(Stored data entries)
- Opening Delimiter -
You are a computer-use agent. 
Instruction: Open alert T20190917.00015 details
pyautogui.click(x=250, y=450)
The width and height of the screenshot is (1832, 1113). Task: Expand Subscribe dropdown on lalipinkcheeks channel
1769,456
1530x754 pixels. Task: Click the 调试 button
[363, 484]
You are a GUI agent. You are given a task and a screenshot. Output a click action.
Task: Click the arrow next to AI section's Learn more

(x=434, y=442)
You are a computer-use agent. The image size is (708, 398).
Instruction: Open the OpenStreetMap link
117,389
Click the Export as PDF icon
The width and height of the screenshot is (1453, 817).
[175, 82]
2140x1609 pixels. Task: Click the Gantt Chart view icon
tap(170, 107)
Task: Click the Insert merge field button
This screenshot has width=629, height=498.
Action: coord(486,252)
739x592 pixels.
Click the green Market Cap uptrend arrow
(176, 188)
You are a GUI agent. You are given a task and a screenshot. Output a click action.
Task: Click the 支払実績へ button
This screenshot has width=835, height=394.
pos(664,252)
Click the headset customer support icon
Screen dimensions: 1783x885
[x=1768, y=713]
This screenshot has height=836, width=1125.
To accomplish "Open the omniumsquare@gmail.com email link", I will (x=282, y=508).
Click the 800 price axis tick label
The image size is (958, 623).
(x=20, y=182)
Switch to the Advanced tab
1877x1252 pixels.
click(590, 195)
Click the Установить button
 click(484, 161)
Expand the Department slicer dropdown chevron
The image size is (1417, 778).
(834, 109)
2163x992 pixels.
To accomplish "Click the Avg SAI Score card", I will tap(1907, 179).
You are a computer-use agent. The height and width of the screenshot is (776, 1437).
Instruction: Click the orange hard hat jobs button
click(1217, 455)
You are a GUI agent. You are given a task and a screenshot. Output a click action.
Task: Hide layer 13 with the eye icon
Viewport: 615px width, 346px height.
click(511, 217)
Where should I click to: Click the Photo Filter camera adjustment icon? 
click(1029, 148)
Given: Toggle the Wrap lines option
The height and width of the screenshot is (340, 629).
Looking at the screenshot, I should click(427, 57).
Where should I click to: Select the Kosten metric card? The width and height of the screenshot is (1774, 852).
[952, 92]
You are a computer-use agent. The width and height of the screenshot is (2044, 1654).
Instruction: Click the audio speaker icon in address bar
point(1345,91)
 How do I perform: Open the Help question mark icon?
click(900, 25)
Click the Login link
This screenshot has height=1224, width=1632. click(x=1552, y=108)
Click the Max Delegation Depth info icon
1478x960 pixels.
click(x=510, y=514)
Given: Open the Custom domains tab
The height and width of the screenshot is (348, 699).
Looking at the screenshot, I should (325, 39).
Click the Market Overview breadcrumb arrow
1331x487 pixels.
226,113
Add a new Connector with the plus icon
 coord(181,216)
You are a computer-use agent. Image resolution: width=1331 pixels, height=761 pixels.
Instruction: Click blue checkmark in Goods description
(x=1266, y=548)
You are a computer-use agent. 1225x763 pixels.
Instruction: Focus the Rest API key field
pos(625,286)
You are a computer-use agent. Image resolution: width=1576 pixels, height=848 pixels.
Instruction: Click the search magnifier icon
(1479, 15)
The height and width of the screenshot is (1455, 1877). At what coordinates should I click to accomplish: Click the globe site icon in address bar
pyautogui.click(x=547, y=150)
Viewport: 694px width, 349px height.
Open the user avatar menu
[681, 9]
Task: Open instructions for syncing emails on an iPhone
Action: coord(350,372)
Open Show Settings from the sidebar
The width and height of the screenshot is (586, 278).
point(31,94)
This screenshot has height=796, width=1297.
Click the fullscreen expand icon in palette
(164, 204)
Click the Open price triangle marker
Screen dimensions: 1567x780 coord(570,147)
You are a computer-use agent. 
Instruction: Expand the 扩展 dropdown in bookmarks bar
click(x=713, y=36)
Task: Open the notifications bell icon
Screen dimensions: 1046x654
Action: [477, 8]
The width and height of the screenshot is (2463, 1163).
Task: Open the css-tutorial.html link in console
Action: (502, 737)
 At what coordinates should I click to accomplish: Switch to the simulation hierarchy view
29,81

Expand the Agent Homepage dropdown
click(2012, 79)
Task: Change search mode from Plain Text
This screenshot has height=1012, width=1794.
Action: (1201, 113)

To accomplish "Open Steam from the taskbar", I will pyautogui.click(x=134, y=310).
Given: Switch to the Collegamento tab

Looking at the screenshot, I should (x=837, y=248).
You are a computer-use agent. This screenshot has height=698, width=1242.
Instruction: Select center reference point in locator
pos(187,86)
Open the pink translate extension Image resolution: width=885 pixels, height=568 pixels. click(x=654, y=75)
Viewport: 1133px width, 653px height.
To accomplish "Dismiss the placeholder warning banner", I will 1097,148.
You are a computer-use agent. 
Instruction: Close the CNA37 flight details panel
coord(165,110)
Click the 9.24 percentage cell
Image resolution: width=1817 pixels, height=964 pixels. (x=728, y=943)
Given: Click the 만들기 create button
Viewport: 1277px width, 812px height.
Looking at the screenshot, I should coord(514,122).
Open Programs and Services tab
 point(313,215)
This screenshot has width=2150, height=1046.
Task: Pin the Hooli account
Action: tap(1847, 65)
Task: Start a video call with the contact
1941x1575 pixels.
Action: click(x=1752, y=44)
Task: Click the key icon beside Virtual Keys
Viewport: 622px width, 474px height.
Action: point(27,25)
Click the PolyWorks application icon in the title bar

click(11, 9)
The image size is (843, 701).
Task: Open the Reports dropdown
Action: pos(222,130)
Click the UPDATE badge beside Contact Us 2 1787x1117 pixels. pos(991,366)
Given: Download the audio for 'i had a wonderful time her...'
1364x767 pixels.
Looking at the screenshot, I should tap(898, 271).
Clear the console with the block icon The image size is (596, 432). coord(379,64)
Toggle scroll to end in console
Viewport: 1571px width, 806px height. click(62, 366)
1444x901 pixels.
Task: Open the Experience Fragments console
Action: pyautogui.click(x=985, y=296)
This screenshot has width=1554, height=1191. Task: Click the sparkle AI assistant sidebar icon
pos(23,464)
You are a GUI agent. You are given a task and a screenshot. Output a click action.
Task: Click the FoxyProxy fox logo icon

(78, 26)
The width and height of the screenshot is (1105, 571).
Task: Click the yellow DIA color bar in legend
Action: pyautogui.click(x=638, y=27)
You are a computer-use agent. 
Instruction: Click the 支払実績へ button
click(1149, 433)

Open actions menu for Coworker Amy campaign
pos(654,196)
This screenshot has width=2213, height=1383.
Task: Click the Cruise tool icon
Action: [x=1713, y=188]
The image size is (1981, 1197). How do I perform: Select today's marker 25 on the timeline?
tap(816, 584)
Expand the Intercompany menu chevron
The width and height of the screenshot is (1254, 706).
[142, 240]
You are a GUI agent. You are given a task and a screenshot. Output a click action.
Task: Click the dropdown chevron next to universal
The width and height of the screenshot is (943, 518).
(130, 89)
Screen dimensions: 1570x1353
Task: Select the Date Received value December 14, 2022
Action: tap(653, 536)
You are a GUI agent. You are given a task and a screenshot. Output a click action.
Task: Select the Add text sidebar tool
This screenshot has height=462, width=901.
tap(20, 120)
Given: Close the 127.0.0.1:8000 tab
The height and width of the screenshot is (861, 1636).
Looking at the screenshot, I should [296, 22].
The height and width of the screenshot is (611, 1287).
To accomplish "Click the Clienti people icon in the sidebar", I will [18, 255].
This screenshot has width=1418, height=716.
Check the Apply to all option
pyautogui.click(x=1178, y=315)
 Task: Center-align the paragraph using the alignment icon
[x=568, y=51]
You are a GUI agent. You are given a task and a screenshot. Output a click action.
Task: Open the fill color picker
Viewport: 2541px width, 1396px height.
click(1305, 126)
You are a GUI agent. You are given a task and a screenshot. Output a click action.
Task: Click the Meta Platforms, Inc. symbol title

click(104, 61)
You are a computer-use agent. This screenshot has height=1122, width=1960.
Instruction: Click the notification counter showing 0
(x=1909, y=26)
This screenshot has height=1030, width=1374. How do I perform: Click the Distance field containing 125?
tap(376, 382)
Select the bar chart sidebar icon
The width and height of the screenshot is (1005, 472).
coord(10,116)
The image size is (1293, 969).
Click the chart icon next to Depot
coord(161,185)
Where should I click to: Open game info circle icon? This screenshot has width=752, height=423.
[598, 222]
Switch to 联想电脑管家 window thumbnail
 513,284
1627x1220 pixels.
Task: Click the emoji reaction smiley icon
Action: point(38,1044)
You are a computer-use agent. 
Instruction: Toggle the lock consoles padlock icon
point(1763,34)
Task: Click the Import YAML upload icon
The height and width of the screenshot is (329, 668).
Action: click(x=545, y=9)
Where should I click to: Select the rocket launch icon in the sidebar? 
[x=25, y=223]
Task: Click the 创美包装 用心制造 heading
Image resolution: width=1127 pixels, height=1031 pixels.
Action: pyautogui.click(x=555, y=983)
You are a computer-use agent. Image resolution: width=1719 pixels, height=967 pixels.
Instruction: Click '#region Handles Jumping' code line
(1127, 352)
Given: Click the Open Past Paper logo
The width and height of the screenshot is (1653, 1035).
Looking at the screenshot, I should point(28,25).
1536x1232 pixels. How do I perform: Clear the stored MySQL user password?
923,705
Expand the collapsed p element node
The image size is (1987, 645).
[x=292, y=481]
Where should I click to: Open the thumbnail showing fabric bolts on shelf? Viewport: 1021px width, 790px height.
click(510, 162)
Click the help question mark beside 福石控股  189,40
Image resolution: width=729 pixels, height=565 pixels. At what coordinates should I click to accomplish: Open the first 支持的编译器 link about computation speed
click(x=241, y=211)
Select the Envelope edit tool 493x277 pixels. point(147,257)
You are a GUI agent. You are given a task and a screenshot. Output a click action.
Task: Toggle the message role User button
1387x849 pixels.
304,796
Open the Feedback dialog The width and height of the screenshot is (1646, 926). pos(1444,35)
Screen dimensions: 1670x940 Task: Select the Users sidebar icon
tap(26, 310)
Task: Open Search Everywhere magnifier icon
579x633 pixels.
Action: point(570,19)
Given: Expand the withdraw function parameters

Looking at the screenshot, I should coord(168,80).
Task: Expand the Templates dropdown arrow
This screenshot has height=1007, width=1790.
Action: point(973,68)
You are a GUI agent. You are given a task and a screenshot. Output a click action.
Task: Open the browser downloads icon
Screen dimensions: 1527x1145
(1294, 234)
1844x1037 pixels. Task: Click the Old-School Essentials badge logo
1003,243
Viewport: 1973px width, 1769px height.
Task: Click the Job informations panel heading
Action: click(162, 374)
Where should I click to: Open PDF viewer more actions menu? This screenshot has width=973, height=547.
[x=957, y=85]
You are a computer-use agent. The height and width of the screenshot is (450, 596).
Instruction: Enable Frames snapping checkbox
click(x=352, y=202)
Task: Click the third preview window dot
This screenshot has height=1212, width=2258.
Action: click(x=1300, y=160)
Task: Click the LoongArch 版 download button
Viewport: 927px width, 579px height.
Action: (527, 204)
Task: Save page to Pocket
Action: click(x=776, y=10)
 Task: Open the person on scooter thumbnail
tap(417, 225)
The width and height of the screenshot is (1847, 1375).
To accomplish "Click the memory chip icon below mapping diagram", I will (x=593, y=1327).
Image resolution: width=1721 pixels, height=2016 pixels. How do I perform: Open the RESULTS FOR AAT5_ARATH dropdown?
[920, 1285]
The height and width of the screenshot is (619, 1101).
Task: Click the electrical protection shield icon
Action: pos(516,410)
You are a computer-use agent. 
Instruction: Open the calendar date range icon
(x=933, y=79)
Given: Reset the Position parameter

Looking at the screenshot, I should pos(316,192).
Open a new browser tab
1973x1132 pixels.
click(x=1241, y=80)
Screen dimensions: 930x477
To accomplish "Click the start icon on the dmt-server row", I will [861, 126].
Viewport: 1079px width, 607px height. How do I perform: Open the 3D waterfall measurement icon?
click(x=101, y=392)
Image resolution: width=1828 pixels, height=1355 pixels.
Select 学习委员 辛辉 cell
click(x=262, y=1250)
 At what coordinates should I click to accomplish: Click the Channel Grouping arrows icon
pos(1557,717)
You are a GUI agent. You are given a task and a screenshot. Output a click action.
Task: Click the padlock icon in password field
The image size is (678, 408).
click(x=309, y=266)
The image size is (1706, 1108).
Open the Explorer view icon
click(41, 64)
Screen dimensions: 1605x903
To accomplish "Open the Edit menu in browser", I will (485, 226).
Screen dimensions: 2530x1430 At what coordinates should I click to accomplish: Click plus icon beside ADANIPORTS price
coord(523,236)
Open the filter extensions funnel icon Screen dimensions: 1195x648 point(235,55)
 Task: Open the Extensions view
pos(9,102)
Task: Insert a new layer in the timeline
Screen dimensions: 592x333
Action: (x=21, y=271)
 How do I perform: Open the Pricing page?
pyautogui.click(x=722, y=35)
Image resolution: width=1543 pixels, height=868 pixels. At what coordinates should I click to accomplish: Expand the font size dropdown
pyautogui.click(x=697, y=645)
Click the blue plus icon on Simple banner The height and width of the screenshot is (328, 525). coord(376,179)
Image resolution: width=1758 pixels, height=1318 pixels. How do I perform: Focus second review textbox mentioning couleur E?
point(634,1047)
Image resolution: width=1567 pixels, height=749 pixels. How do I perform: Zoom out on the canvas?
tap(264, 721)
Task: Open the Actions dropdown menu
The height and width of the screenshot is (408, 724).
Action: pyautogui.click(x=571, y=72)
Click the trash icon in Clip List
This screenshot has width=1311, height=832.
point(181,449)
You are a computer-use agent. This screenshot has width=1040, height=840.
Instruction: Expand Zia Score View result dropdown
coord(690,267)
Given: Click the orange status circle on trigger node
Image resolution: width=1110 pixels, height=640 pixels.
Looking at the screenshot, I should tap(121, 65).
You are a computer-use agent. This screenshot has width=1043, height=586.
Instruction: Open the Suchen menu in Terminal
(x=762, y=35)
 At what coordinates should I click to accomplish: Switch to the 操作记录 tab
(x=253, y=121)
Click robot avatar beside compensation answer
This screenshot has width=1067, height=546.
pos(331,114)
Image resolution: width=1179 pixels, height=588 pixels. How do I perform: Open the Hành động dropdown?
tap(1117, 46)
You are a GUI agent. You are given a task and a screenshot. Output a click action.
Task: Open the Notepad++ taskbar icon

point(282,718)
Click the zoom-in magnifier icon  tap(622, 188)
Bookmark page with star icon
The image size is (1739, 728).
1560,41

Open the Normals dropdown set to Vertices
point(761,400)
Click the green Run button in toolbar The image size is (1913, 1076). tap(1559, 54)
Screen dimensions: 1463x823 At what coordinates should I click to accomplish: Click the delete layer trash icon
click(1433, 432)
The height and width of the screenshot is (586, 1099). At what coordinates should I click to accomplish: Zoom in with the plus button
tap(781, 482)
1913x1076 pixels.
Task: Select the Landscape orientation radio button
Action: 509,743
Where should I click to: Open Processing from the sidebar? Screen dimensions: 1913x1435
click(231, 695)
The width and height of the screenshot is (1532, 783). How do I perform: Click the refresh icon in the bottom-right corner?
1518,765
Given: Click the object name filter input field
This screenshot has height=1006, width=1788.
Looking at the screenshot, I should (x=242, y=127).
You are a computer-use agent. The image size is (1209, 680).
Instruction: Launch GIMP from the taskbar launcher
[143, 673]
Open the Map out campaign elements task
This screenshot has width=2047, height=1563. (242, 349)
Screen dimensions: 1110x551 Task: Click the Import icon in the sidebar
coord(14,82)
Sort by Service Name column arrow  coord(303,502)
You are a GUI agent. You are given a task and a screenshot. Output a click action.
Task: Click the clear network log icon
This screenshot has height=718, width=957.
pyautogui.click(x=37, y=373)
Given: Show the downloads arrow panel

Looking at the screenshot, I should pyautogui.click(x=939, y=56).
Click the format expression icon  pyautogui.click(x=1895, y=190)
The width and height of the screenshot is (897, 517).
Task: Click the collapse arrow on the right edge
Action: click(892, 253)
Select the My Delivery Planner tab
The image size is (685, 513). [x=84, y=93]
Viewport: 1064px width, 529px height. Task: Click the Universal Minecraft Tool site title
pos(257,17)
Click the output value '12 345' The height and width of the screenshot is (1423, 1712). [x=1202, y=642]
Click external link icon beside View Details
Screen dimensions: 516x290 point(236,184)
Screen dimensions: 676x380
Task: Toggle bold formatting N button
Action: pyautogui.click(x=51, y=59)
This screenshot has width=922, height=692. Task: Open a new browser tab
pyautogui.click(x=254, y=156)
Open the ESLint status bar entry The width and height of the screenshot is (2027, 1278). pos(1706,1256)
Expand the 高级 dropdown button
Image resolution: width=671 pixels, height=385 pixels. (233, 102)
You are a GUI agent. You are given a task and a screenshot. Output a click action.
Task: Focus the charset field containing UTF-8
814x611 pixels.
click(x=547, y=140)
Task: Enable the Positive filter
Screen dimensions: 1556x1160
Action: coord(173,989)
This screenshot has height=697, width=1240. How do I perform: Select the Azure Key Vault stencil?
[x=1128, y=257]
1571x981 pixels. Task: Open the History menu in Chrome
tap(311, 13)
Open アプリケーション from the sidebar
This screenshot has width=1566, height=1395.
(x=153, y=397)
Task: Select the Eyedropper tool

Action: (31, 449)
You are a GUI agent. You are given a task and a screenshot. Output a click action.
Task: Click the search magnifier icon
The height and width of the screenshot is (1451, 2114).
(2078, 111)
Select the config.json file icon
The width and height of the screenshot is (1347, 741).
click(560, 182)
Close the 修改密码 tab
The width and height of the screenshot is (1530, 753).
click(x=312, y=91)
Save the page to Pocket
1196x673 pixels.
- Closing Delimiter -
**Task instructions**
Report every line of the data in which "Insert" appears.

**Problem solution**
Task: Click the Insert merge field button
Task: Insert a new layer in the timeline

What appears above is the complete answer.